- Opening Delimiter -

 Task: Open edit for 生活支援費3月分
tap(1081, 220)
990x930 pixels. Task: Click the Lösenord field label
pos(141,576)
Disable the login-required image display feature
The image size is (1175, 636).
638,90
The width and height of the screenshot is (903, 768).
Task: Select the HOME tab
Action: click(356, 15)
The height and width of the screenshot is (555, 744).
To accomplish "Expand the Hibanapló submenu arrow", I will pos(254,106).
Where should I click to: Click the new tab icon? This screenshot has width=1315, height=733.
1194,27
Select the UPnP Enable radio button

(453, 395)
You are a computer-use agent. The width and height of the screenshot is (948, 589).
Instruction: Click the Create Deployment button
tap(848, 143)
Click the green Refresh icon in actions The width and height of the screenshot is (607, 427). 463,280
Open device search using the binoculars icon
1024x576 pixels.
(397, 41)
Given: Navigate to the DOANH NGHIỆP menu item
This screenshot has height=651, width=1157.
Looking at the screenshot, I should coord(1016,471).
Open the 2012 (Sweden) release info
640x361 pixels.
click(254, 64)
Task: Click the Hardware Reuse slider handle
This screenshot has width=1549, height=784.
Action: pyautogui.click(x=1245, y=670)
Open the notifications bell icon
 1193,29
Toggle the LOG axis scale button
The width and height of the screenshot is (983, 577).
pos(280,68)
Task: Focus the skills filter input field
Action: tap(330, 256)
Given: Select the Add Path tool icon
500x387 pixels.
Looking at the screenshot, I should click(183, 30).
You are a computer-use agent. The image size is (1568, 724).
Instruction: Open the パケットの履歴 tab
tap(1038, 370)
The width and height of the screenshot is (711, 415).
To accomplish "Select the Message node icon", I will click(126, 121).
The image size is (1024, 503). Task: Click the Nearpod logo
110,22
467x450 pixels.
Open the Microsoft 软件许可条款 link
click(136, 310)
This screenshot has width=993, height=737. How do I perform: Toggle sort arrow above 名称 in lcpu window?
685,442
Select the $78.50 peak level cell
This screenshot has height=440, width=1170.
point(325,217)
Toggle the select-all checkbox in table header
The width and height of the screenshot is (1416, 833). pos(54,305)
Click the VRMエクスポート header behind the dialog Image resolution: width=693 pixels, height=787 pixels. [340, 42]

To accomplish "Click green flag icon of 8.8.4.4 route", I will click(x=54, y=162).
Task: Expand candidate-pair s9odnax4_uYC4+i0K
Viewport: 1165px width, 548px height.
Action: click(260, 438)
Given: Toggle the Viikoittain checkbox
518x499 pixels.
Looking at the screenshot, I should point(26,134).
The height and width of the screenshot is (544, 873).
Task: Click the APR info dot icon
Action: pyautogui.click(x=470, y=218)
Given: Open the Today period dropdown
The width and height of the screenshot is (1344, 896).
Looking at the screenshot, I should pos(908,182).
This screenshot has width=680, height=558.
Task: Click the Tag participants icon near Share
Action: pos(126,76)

- Closing Delimiter -

### Instructions to follow
Emit an exact copy of the lines spanning the start of the records to the line containing "Open the 2012 (Sweden) release info", inclusive, and no other output.

### Result
 Task: Open edit for 生活支援費3月分
tap(1081, 220)
990x930 pixels. Task: Click the Lösenord field label
pos(141,576)
Disable the login-required image display feature
The image size is (1175, 636).
638,90
The width and height of the screenshot is (903, 768).
Task: Select the HOME tab
Action: click(356, 15)
The height and width of the screenshot is (555, 744).
To accomplish "Expand the Hibanapló submenu arrow", I will pos(254,106).
Where should I click to: Click the new tab icon? This screenshot has width=1315, height=733.
1194,27
Select the UPnP Enable radio button

(453, 395)
You are a computer-use agent. The width and height of the screenshot is (948, 589).
Instruction: Click the Create Deployment button
tap(848, 143)
Click the green Refresh icon in actions The width and height of the screenshot is (607, 427). 463,280
Open device search using the binoculars icon
1024x576 pixels.
(397, 41)
Given: Navigate to the DOANH NGHIỆP menu item
This screenshot has height=651, width=1157.
Looking at the screenshot, I should coord(1016,471).
Open the 2012 (Sweden) release info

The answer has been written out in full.